Serge Etele vit au Cameroun dans la localité de Sa'a. Il est pourtant convaincu d'être juif et pratique cette religion avec une congrégation

 

 

Serge Etele est un cultivateur de cacao de 31 ans vivant à Sa’a, un petit village au Cameroun. Alors que sa famille et lui tout comme un millier d’autres dans son village sont membres d’une congrégation chrétienne pentecôtiste, Serge se considère comme un Juif. Il est aujourd’hui le leader spirituel de la communauté juive Beth Yeshourun du Cameroun.

Ce qui est étonnant à propos de la transformation de Serge, c’est qu’au moment de sa conversion il n’avait jamais entendu parler de l’existence de Juifs au Cameroun (bien qu’il existe des traces d’anciennes connexions au Judaïsme), et n’avait jamais rencontré ou été en contact avec des Juifs.
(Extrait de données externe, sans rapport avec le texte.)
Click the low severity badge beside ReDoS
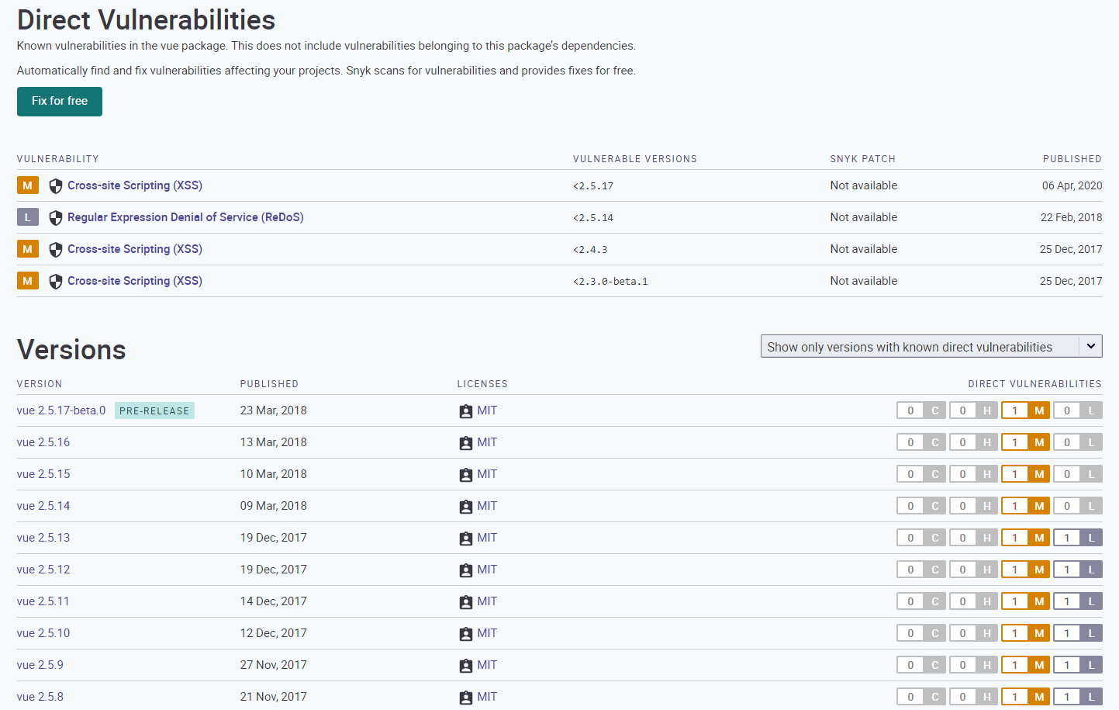This screenshot has width=1119, height=710. pos(28,217)
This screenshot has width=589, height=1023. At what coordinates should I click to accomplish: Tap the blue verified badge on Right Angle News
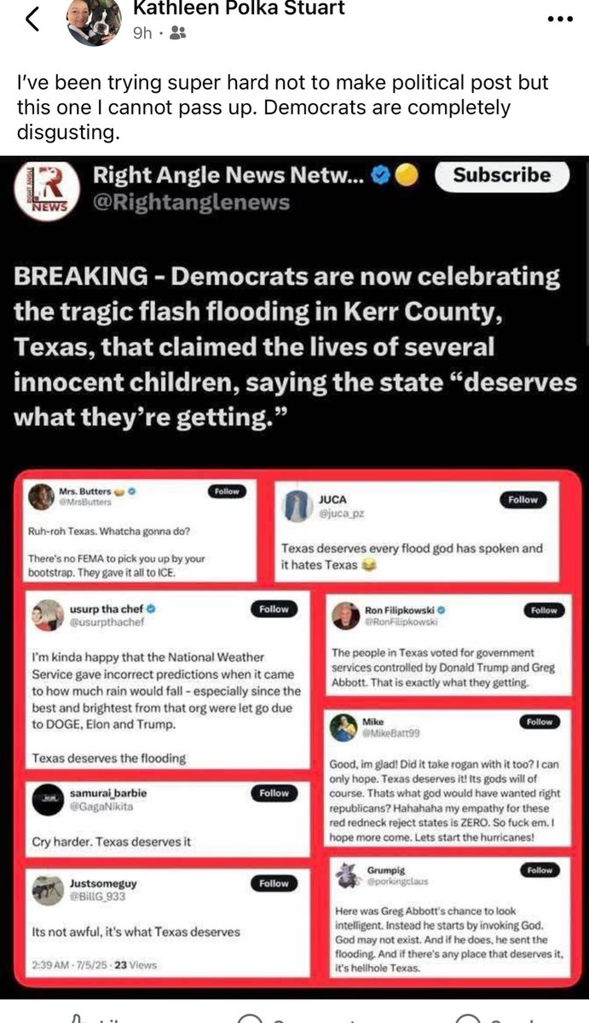point(383,175)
Comment alors s’est opérée cette conversion peu commune il y a 13 ans ?

Lors d’un meeting sur la 92e rue à New York le 23 Février – son premier séjour hors du Cameroun –, Serge a raconté son histoire à une audience captivée. Après la présentation, j’ai eu le privilège d’interviewer Serge pour plus de détails sur son voyage spirituel.
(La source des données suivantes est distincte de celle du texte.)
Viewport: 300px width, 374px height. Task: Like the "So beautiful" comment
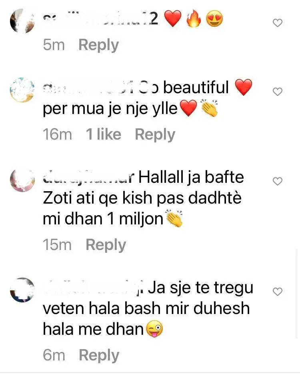pos(277,92)
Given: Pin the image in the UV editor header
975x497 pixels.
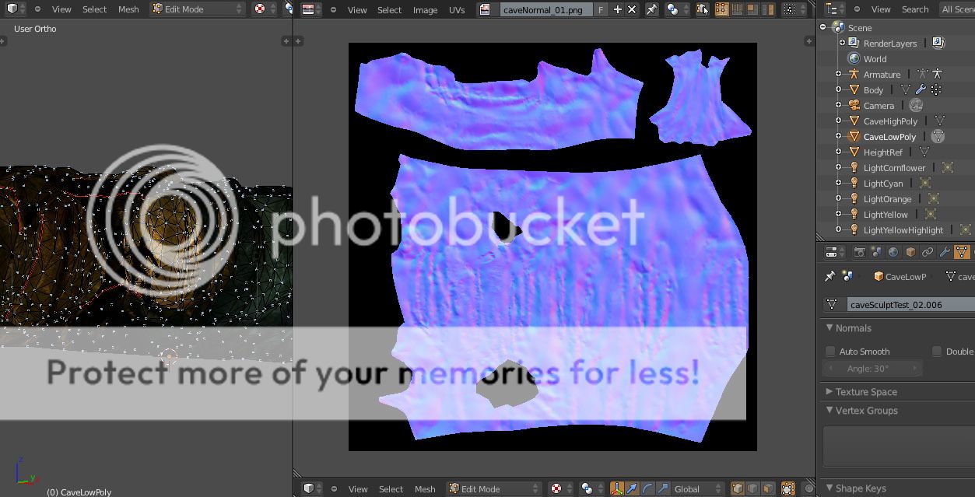Looking at the screenshot, I should pos(651,9).
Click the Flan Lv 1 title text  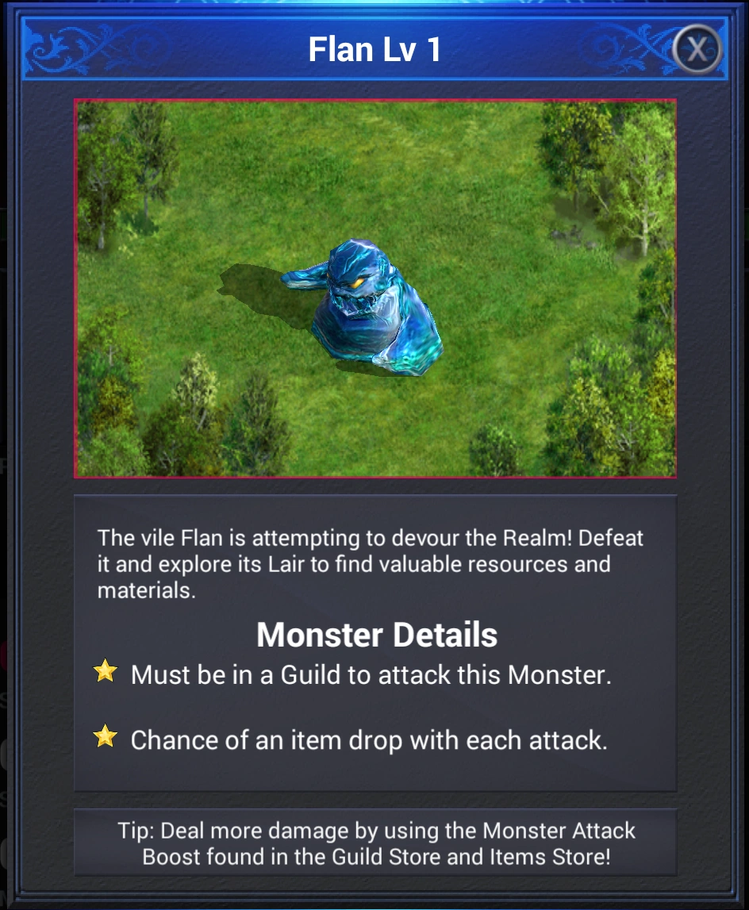tap(375, 49)
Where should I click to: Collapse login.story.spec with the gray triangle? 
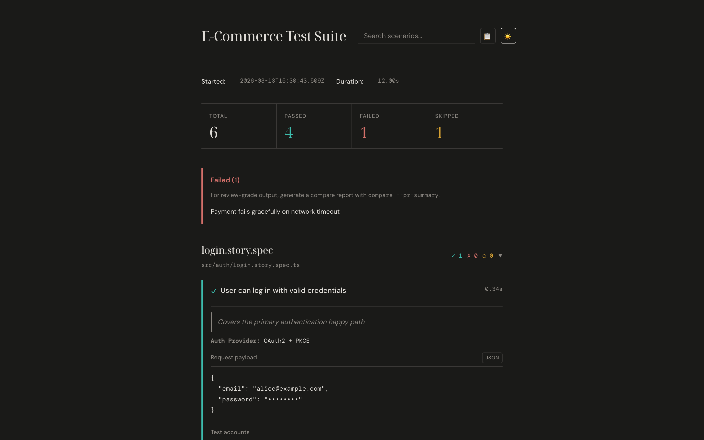(500, 256)
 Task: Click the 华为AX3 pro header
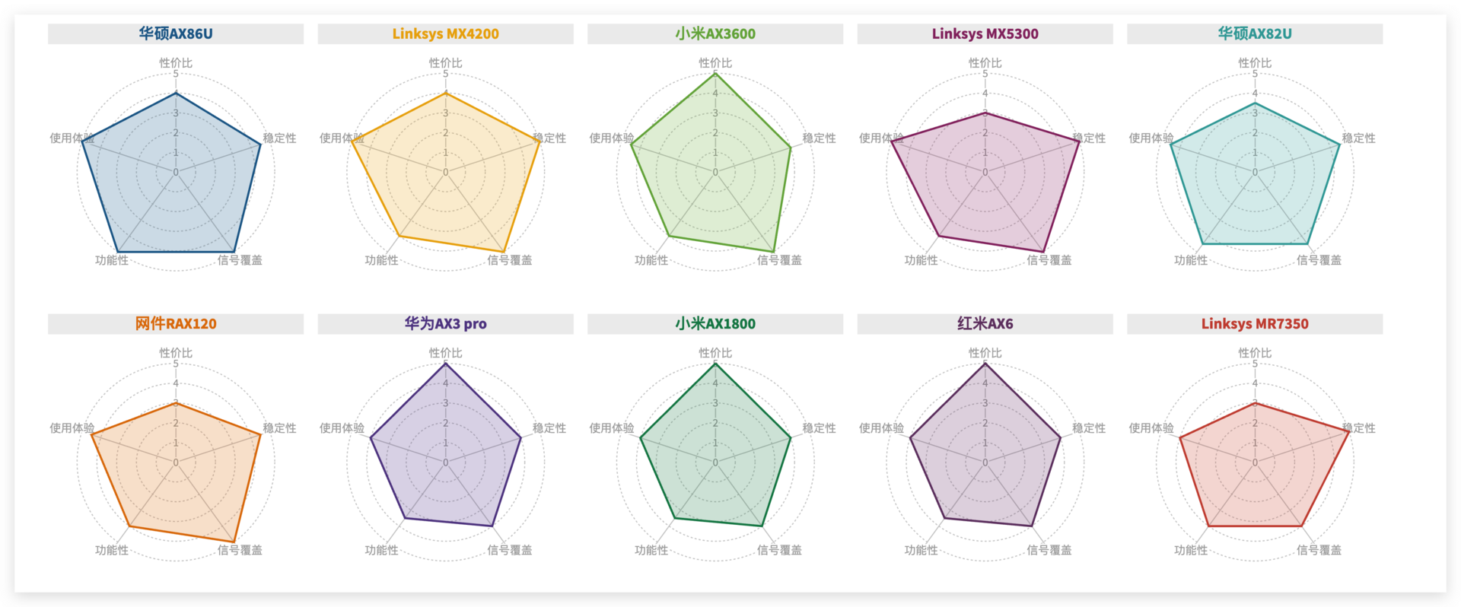tap(445, 323)
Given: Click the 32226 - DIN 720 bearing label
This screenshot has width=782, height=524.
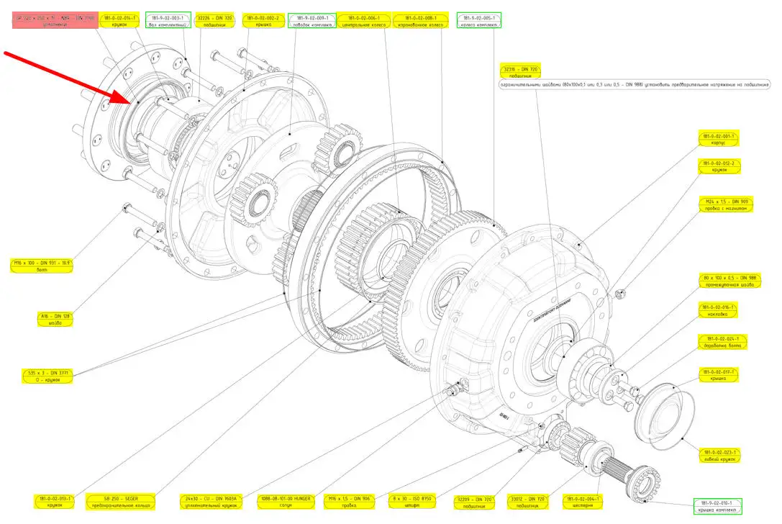Looking at the screenshot, I should click(x=214, y=20).
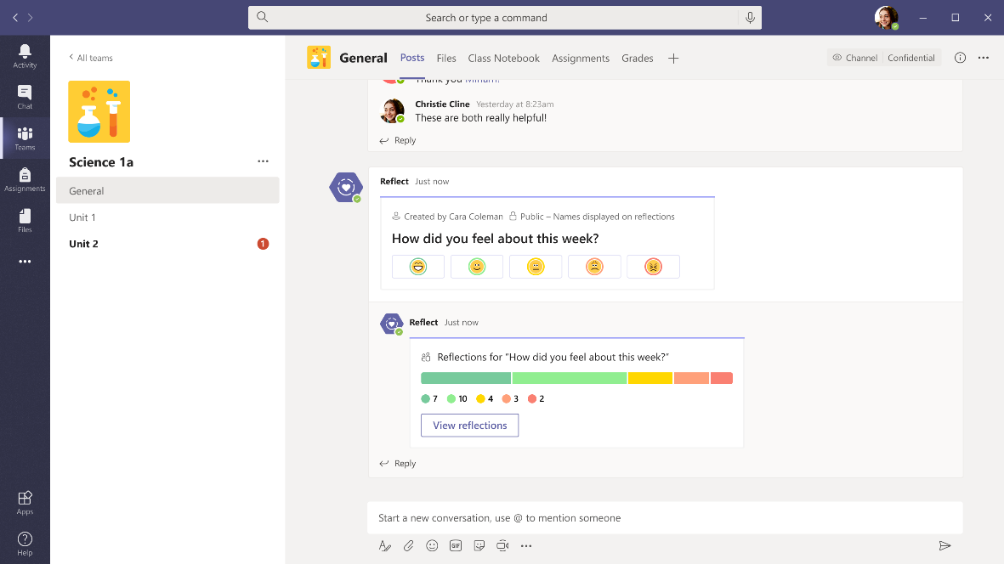Open the GIF picker
Viewport: 1004px width, 564px height.
456,545
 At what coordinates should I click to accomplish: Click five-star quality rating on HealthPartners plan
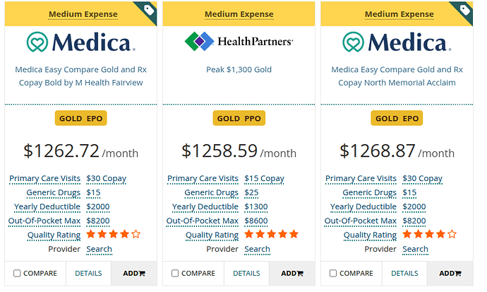[272, 234]
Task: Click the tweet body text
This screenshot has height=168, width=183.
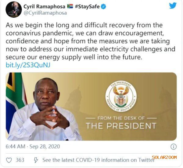Action: point(90,41)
Serge a été chaperonné lors de sa visite aux Etats-Unis, visite dans le cadre d’un programme de rencontre entre organisations juives organisé par le rabbin Geral Sussman et sa femme. Il y a deux ans, une organisation juive dénommée Kulanu, qui soutient les communautés juives émergentes et isolées à travers le monde, a envoyé les Sussman au Cameroun pour aider Serge et sa congrégation à améliorer leur compréhension du Judaïsme, obtenir les livres de prière et le matériel, et établir un contact avec les autres groupes juifs.
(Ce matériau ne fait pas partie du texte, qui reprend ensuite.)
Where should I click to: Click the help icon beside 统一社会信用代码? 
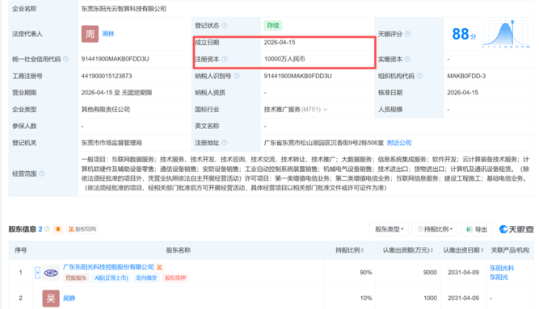66,59
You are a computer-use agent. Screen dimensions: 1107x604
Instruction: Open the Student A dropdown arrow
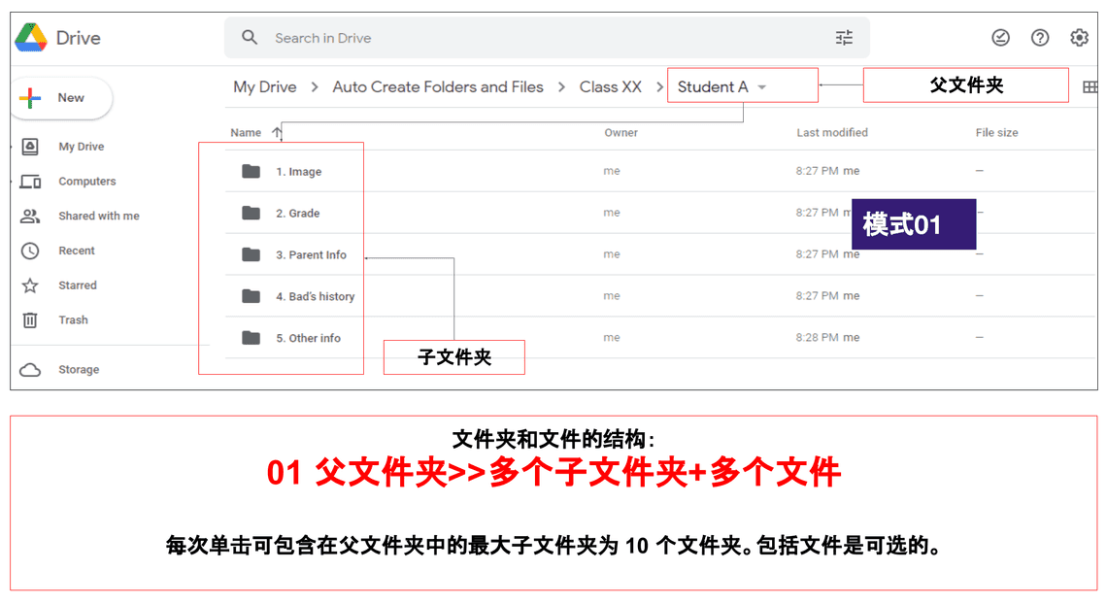pos(762,87)
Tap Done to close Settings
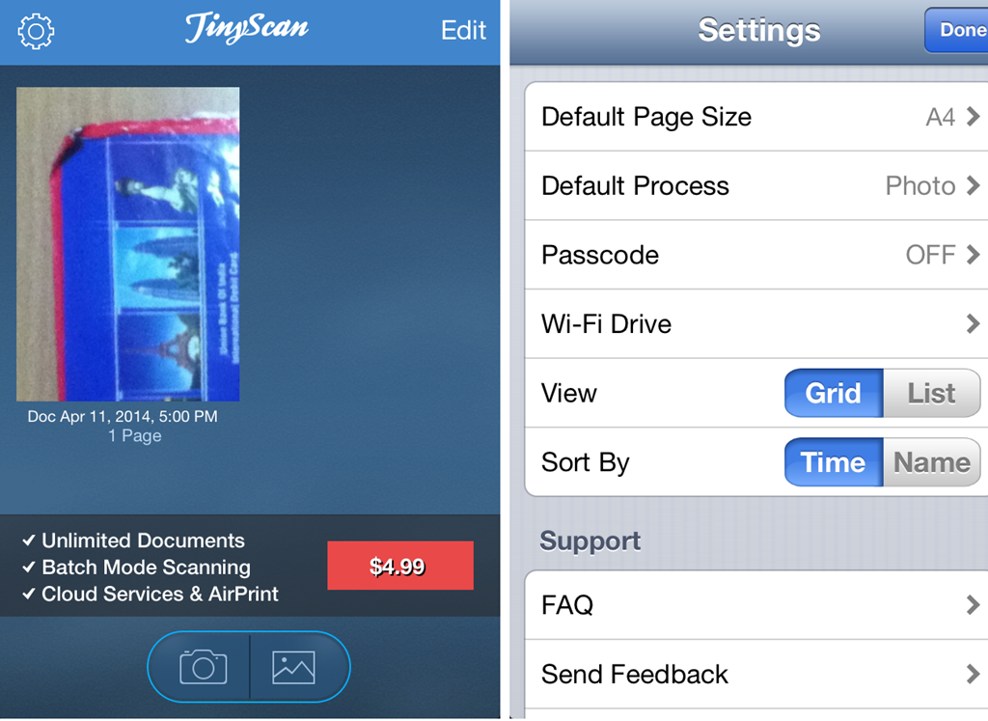This screenshot has height=721, width=988. coord(958,30)
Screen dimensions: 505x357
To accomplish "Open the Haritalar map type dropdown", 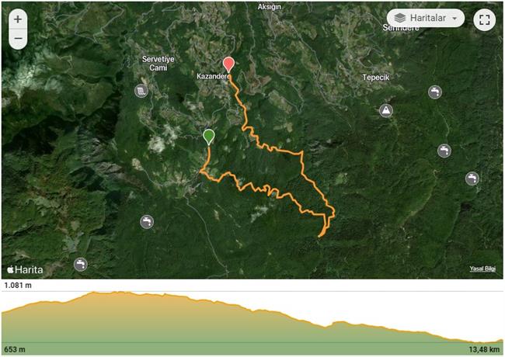I will (426, 18).

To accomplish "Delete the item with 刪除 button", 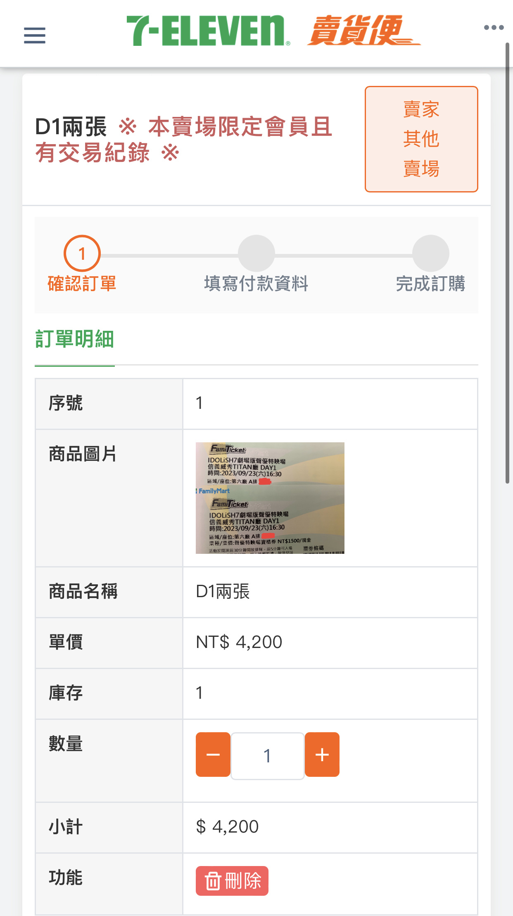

Le voyage de Serge a commencé quand il étudiait le Nouveau Testament à l’église pentecôtiste au Cameroun, où la chrétienté est la religion la plus populaire. He a déclaré que plus il poussait sa lecture, moins il arrivait à chasser les contradictions. En particulier, sa perception était que Jésus n’a pas rempli les conditions de l’Ancien Testament pour le messie juif : « Jésus n’a pas apporté l’âge d’or du Messie ». Le fait que les Chrétiens déclarent que le retour de Jésus réalisera les prophéties messianiques ne lui allait pas. En plus, il était troublé par le fait que Jésus « n’était pas de la lignée de David », un autre pré requis pour le messie.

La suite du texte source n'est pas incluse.